Earlier this year, Kejriwal decided to nominate outsiders—businessman Sushil Gupta and chartered accountant ND Gupta—to the Rajya Sabha from Delhi. Sources say the decision to favour the Gupta duo over party leaders was motivated by the hope that these men would rally some donors to AAP. The failure of the Guptas to deliver, sources say, could result in further rebellion within AAP ranks at a time when Kejriwal is dreaming of emerging as a key face of the non-NDA, non-UPA federal front envisaged by his Bengal counterpart, Mamata Banerjee.
Fuel Blockade
Petrol pump operators across the country have been arm-twisted into putting up billboards on their premises displaying a portrait of Narendra Modi with a message invoking the schemes his government has launched. Those who do not comply have been told by their public sector suppliers that their supply of fuel will be blocked. The verbal advisories have been conveyed to petrol pump owners by representatives of Indian Oil Corporation, Hindustan Petroleum Corporation Ltd and Bharat Petroleum Corporation Ltd.
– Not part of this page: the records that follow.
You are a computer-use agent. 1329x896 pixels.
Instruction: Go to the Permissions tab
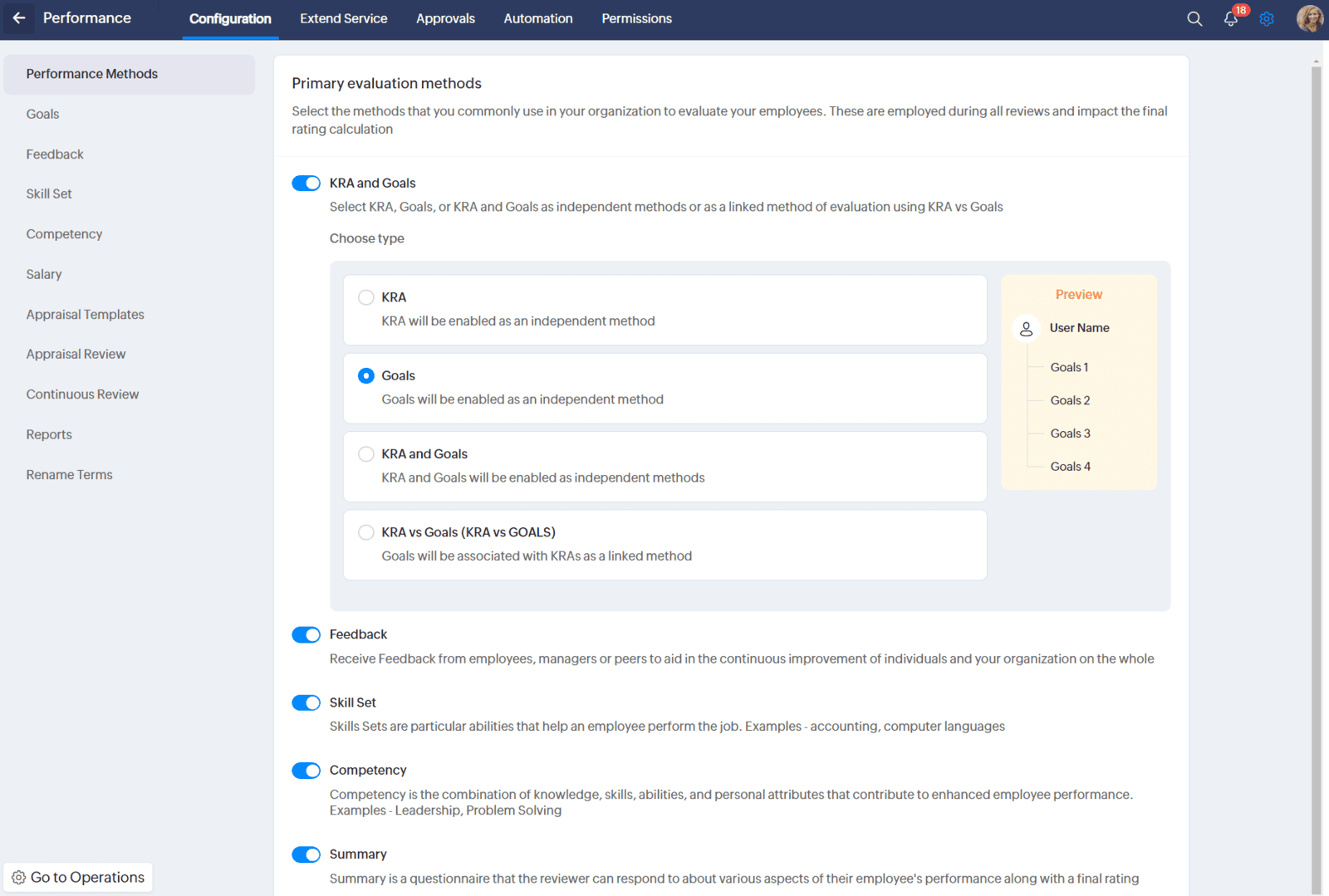pyautogui.click(x=636, y=18)
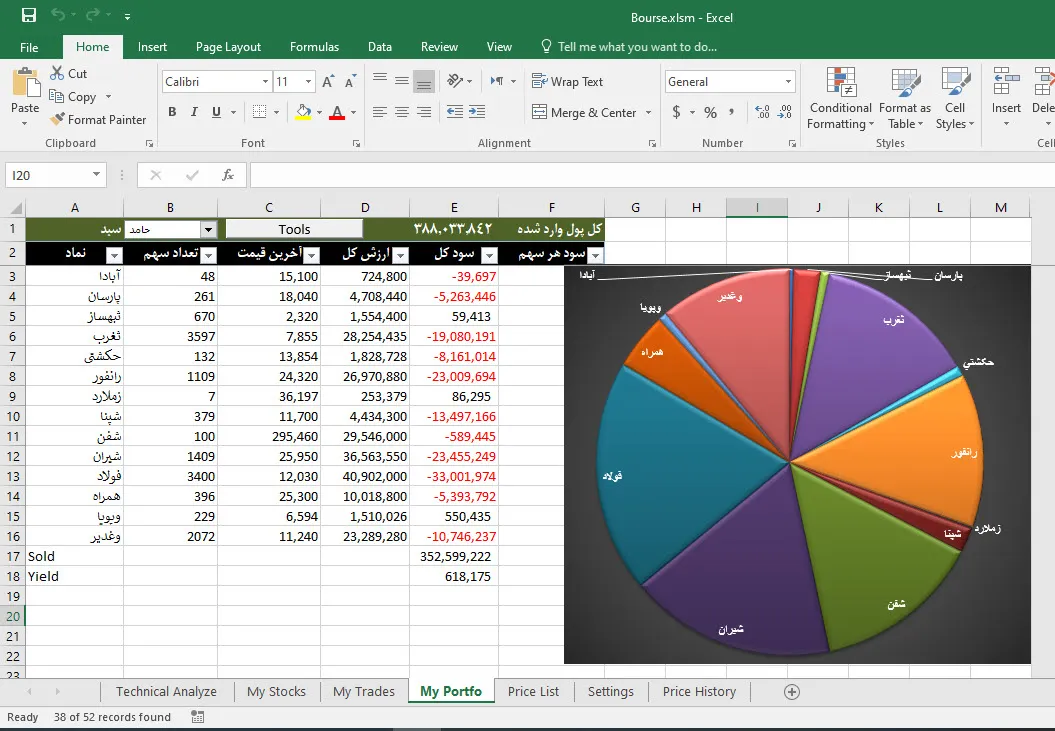Image resolution: width=1055 pixels, height=731 pixels.
Task: Click the Merge & Center icon
Action: (x=540, y=113)
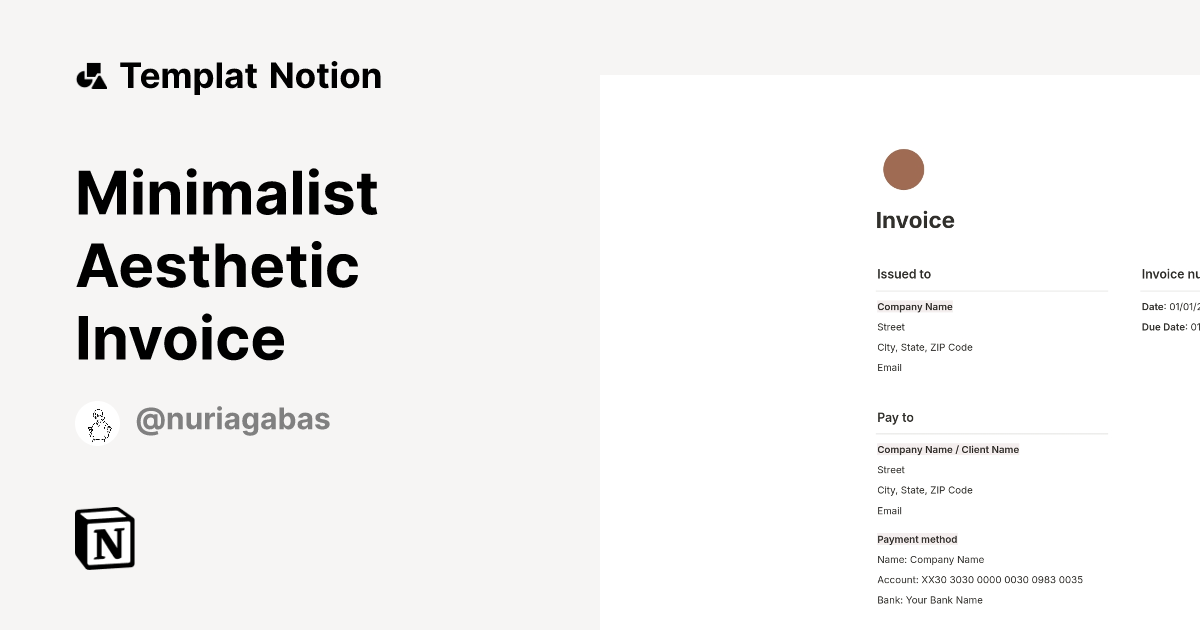Screen dimensions: 1200x630
Task: Click the Minimalist Aesthetic Invoice title
Action: [227, 265]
Officials from these companies have been visiting petrol pumps they supply to confirm that the hoarding has been erected and also suggest flagship programmes that should be highlighted, like the one providing LPG cylinders for BPL families under the Pradhan Mantri Ujjwala Yojana. For petrol pump owners, their only source of diesel and petrol are public sector oil firms. Confirmation of the arm-twisting came from the president of the Consortium of Indian Petrol Dealers, who revealed this sinister development to The Hindu newspaper.